Di Antonio Chiara, Marabelli Chiara, Bongianino Rossana, Priori Silvia G
Department of Molecular Medicine, University of Pavia, 27100 Pavia, Italy.
Laboratory of Molecular Cardiology, IRCCS ICS Maugeri, 27100 Pavia, Italy.
Int J Mol Sci. 2025 Sep 4;26(17):8602. doi: 10.3390/ijms26178602.
The junctional sarcoplasmic reticulum (jSR) is a critical organelle in cardiomyocytes, regulating calcium homeostasis and Excitation-Contraction Coupling (ECC). A quantitative understanding of its protein composition is essential for investigating cardiac physiology and related pathologies. However, isolating intact jSR vesicles, particularly those enriched in membrane proteins, remains a challenging task. Here, we describe our optimized protocol for reproducible enrichment of jSR vesicles from a single murine heart, without the use of antibodies. The protocol enables the recovery of low-abundance membrane proteins while preserving their native interactions with partners. This strategy facilitates the straightforward identification by Mass Spectrometry of highly relevant yet challenging jSR proteins, including the cardiac Ryanodine Receptor and calsequestrin. Our protocol provides a robust tool for studying the structural and stoichiometric organization of the cardiac jSR components in a widely used animal model.

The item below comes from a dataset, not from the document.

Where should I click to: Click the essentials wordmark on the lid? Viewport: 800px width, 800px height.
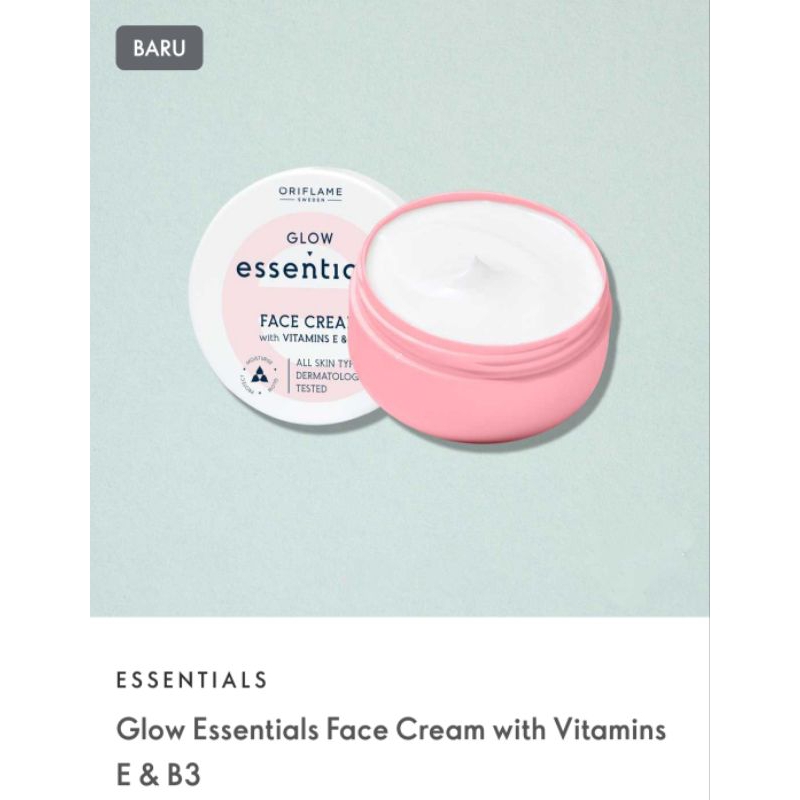pos(295,269)
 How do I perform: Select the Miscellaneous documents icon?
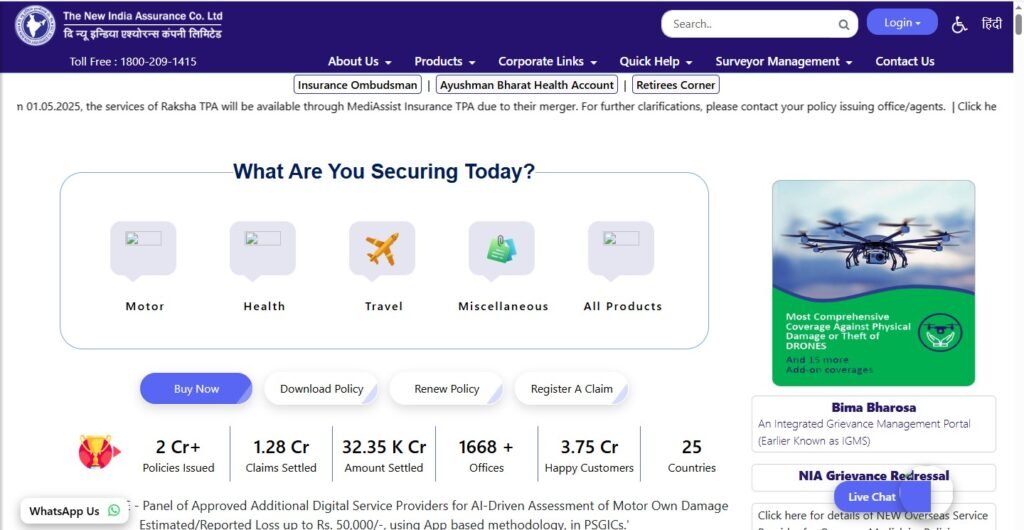coord(502,249)
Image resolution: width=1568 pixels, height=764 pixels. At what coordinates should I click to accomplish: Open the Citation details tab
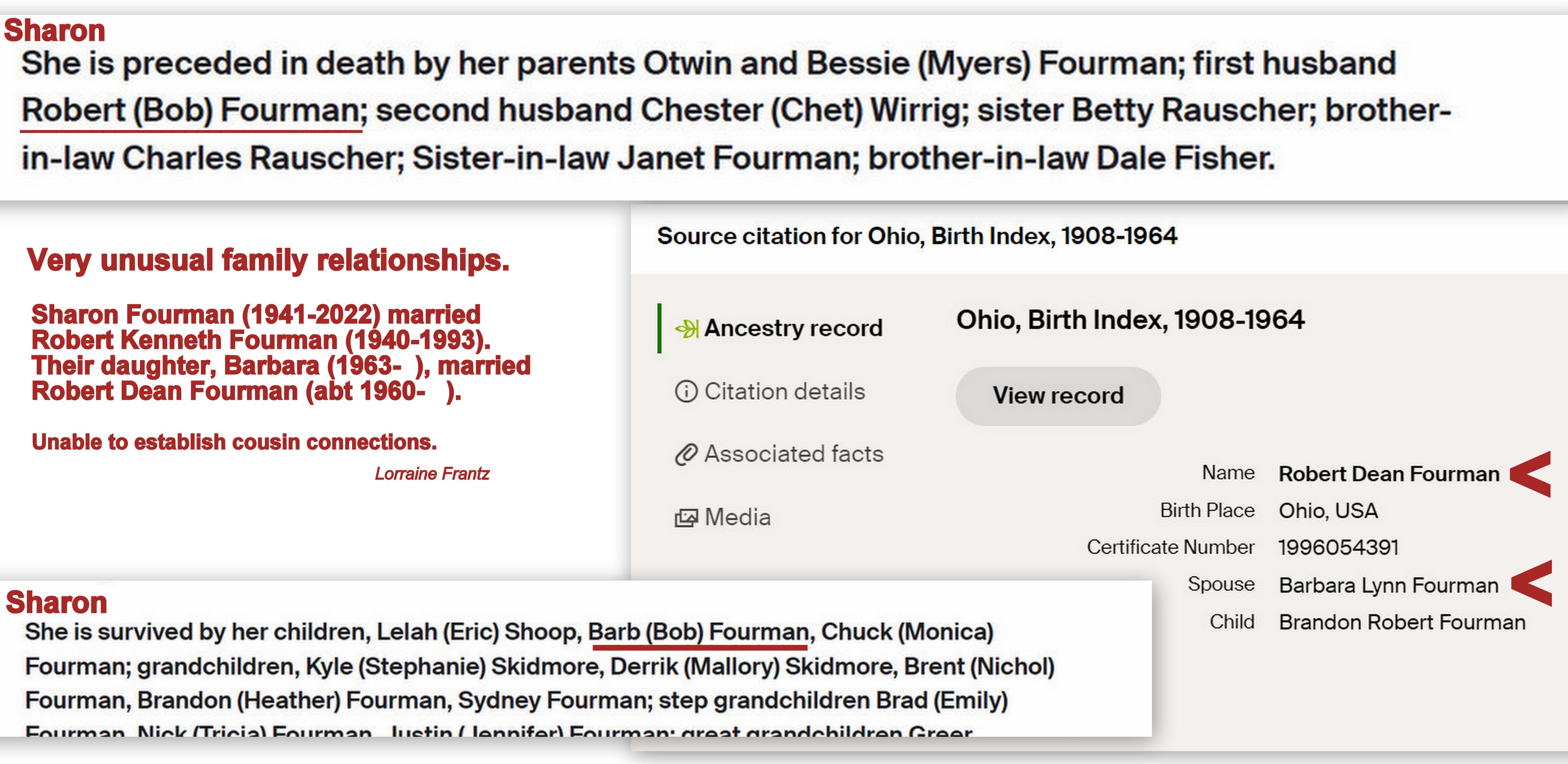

连接肌浆网(jSR)是心肌细胞中的一种关键细胞器,调节钙稳态和兴奋-收缩偶联(ECC)。对其蛋白质组成进行定量了解对于研究心脏生理学和相关病理学至关重要。然而,分离完整的jSR囊泡,尤其是富含膜蛋白的囊泡,仍然是一项具有挑战性的任务。在这里,我们描述了我们优化的方案,用于从单个小鼠心脏中可重复富集jSR囊泡,且不使用抗体。该方案能够回收低丰度膜蛋白,同时保留它们与伙伴的天然相互作用。这种策略有助于通过质谱直接鉴定高度相关但具有挑战性的jSR蛋白,包括心脏雷诺丁受体和肌集钙蛋白。我们的方案为在广泛使用的动物模型中研究心脏jSR组件的结构和化学计量组织提供了一个强大的工具。